**YOUR INSTRUCTIONS:**
Copy everything from the line containing "on gender-value: Мужской." down to the end of the records, switching "coordinate pair" to "point" and keeping all else unchanged. Leave the pictures out of your answer.
RECORDS TO PROCESS below:
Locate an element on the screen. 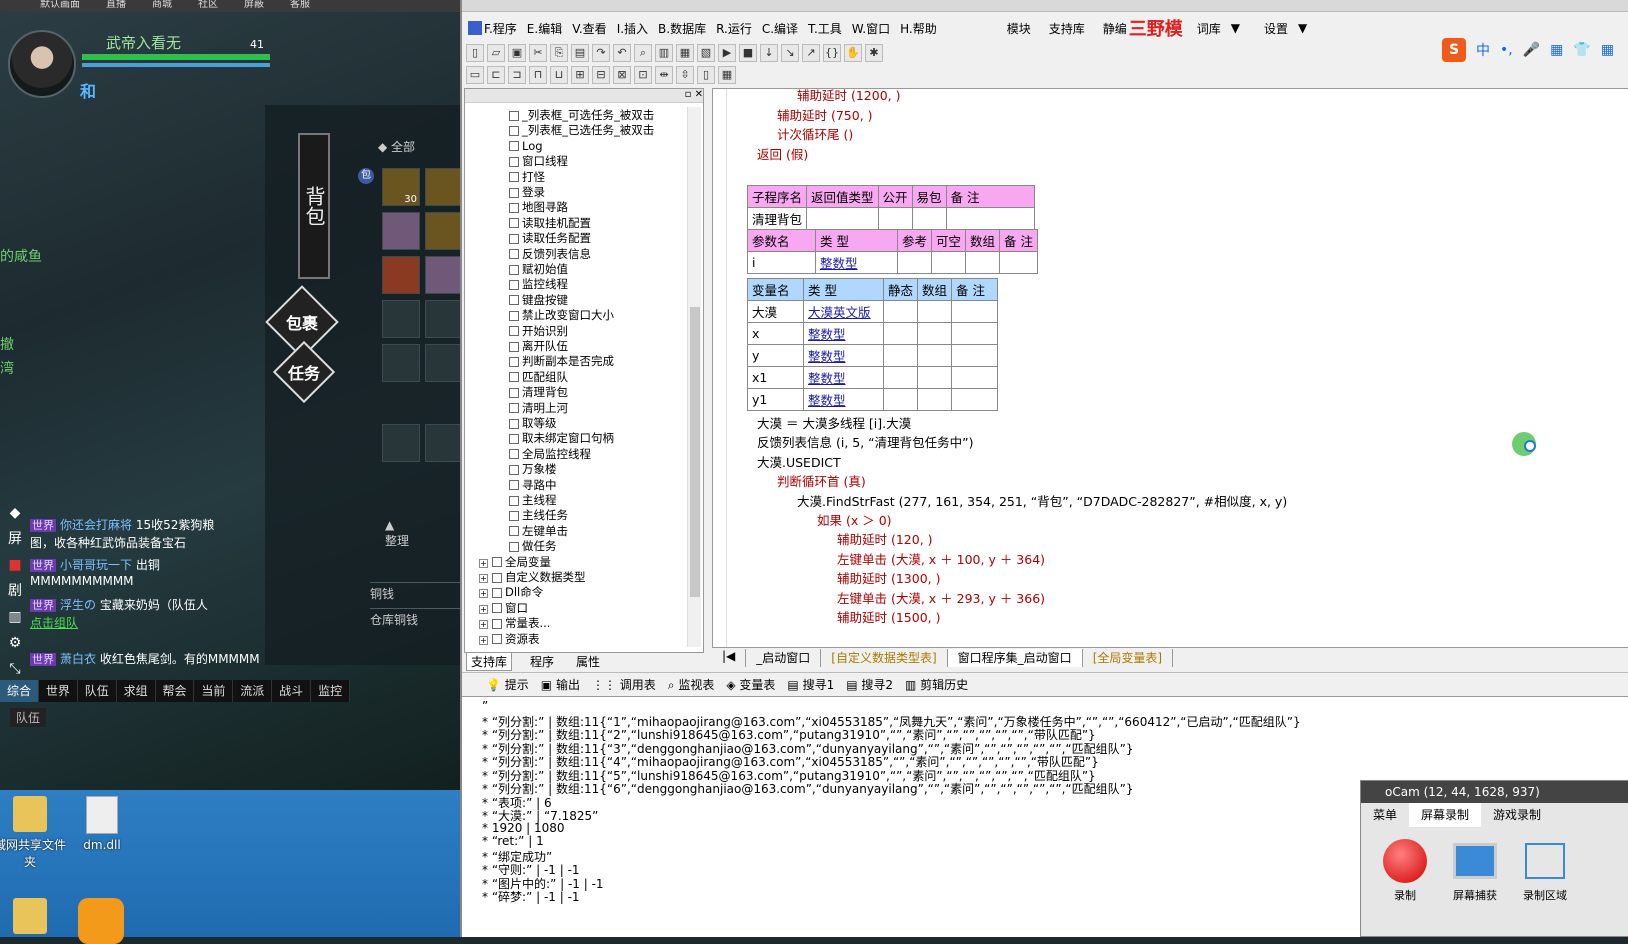  pin-icon: ▫ is located at coordinates (688, 94).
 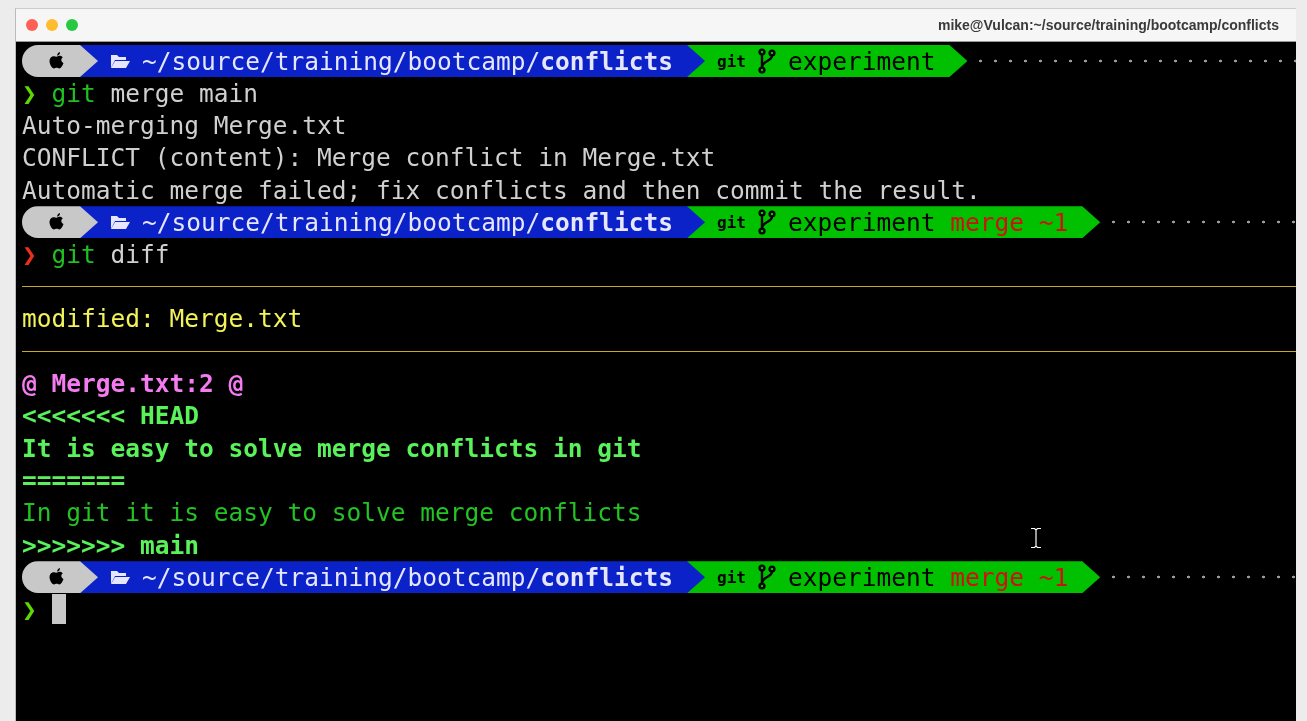 What do you see at coordinates (74, 480) in the screenshot?
I see `diff-line: =======` at bounding box center [74, 480].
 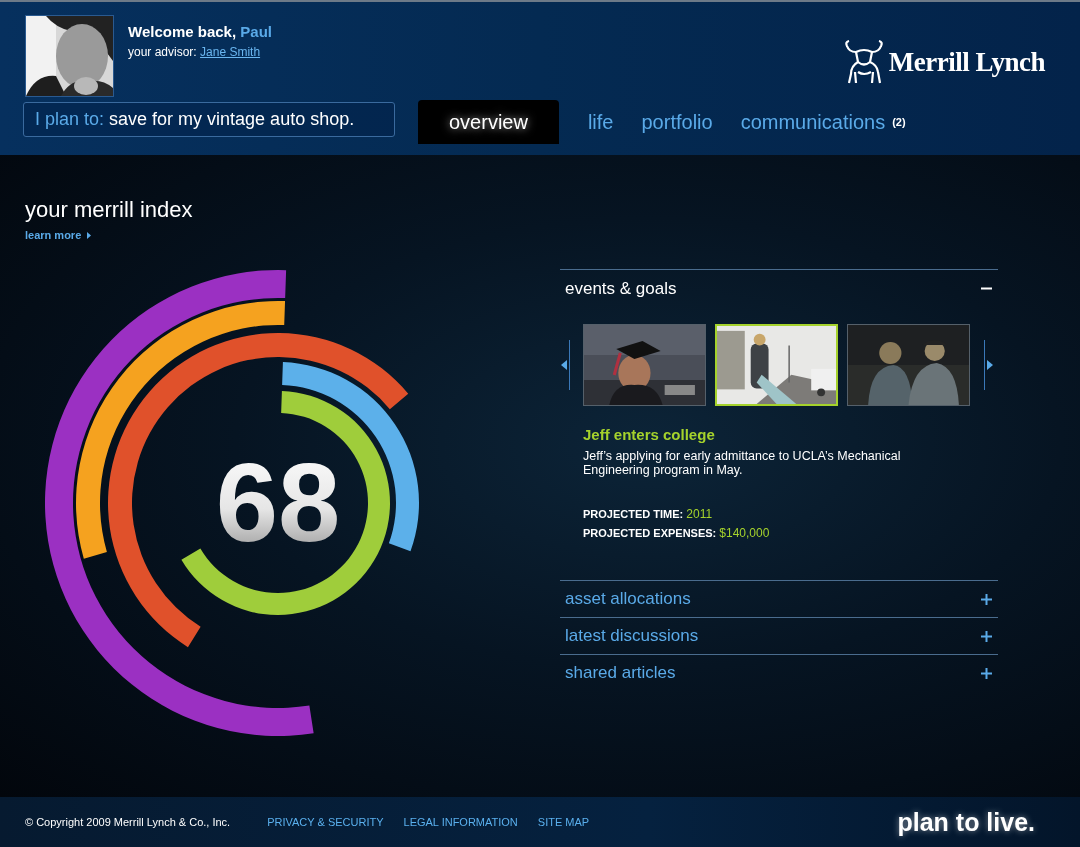 What do you see at coordinates (779, 673) in the screenshot?
I see `accordion-header: shared articles` at bounding box center [779, 673].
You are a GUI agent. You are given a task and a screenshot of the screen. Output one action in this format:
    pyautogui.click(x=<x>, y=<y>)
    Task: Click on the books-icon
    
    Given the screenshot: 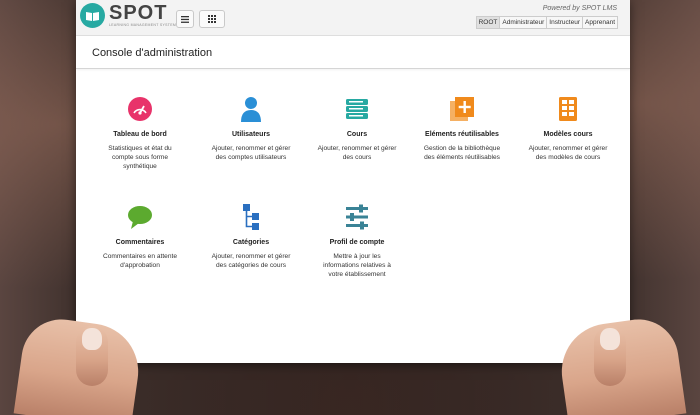 What is the action you would take?
    pyautogui.click(x=357, y=109)
    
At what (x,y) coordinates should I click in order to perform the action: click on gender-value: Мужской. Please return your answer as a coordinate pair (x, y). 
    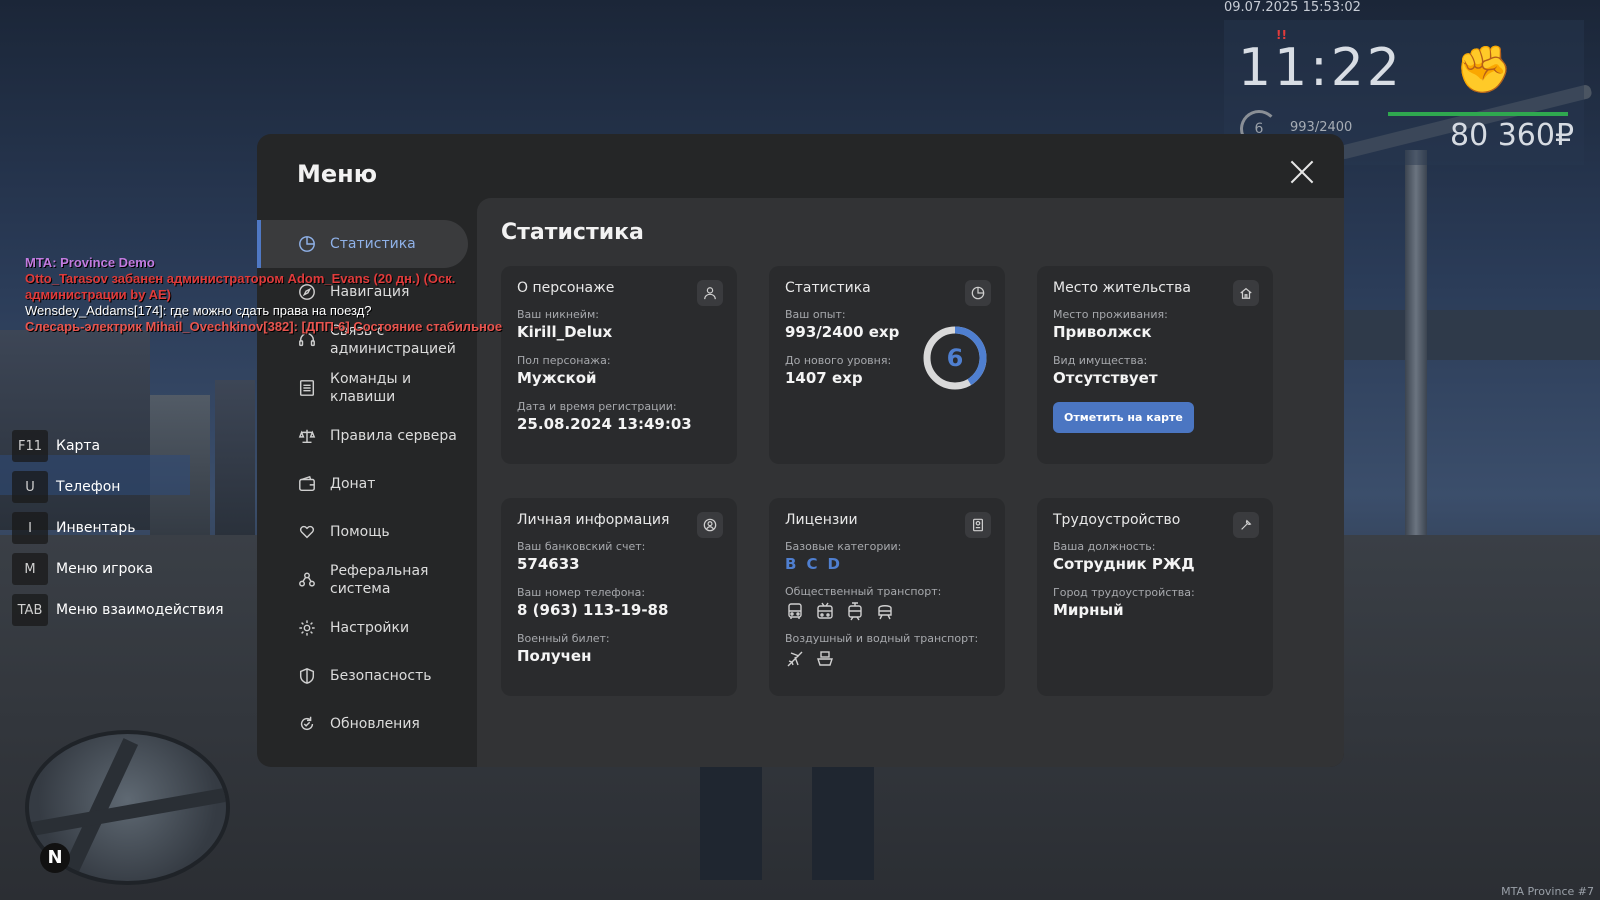
    Looking at the image, I should click on (557, 378).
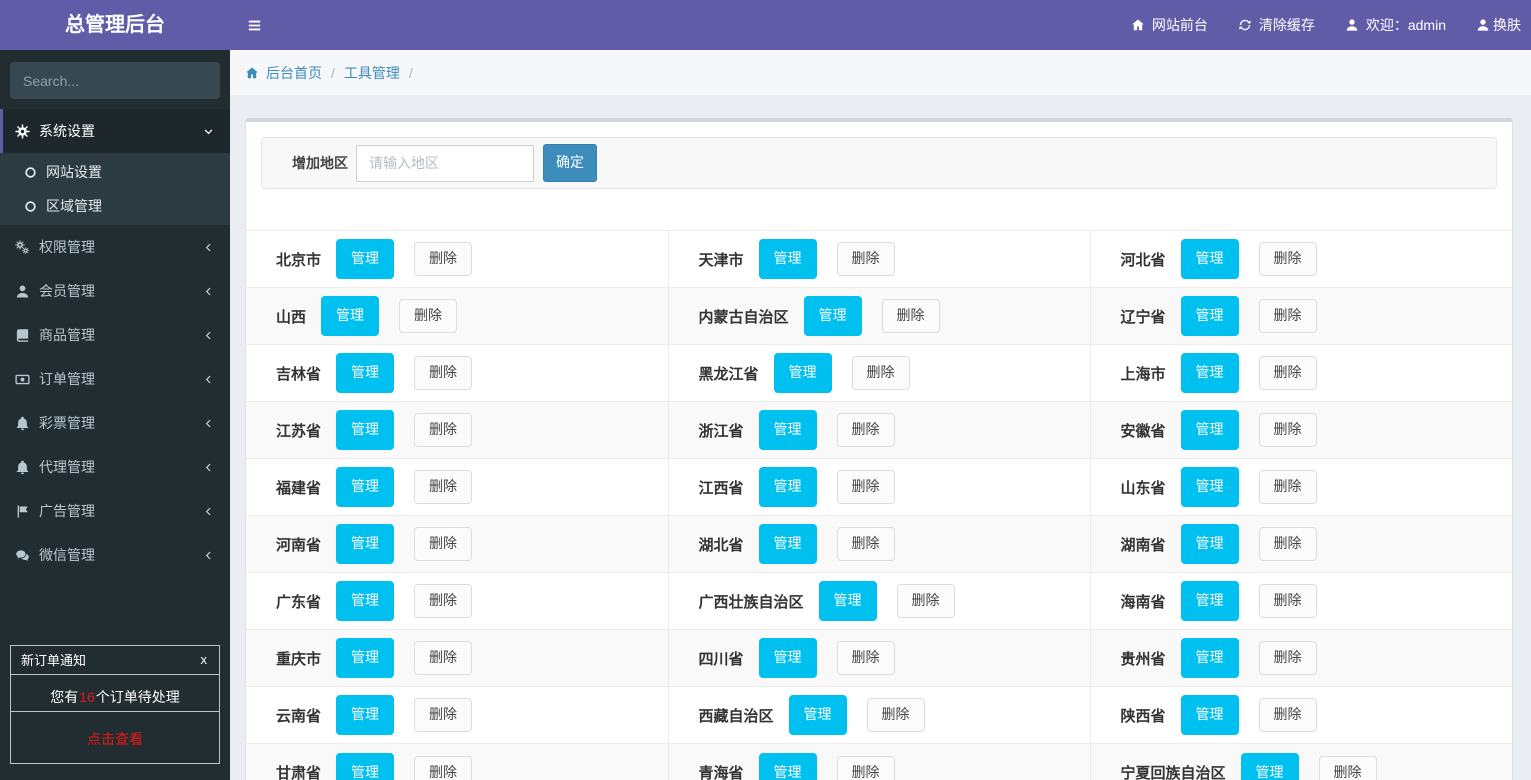 This screenshot has width=1531, height=780. What do you see at coordinates (115, 335) in the screenshot?
I see `sidebar-item-product-management: 商品管理` at bounding box center [115, 335].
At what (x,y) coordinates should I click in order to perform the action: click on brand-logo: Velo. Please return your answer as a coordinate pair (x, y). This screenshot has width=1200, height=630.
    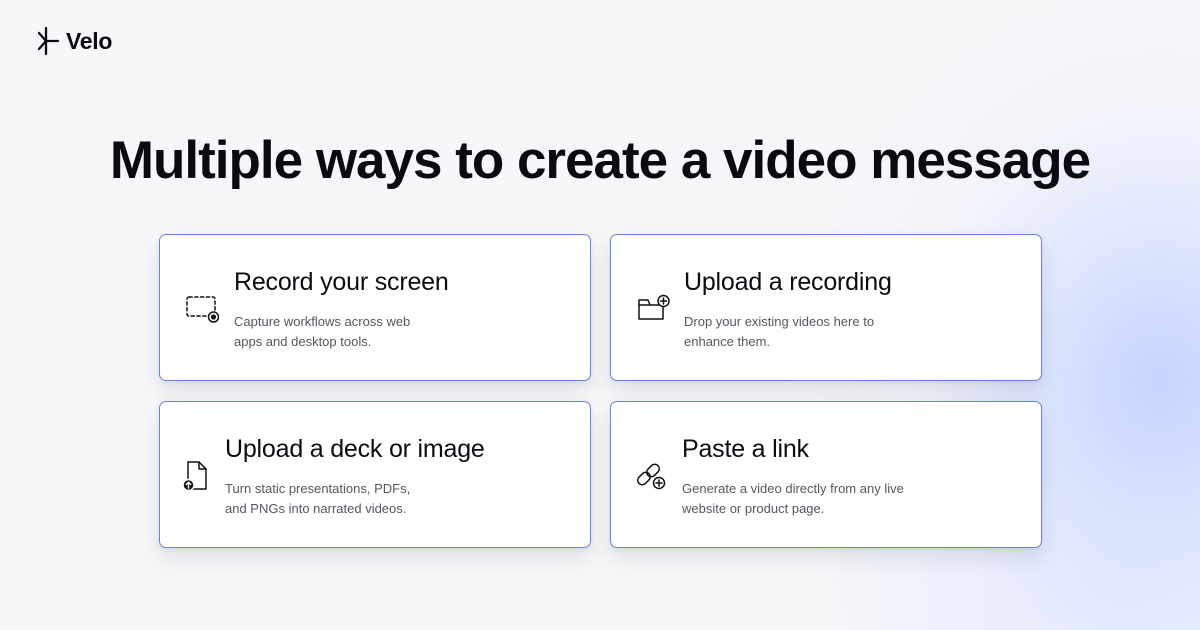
End of RECORDS TO PROCESS.
**TASK RESPONSE:**
At what (x,y) coordinates should I click in order to perform the action: click on gender-value: Мужской. Please return your answer as a point (x, y). 
    Looking at the image, I should click on (557, 378).
 This screenshot has width=1531, height=780. What do you see at coordinates (115, 335) in the screenshot?
I see `sidebar-item-product-management: 商品管理` at bounding box center [115, 335].
At what (x,y) coordinates should I click in order to perform the action: click on brand-logo: Velo. Please return your answer as a point (x, y). This screenshot has width=1200, height=630.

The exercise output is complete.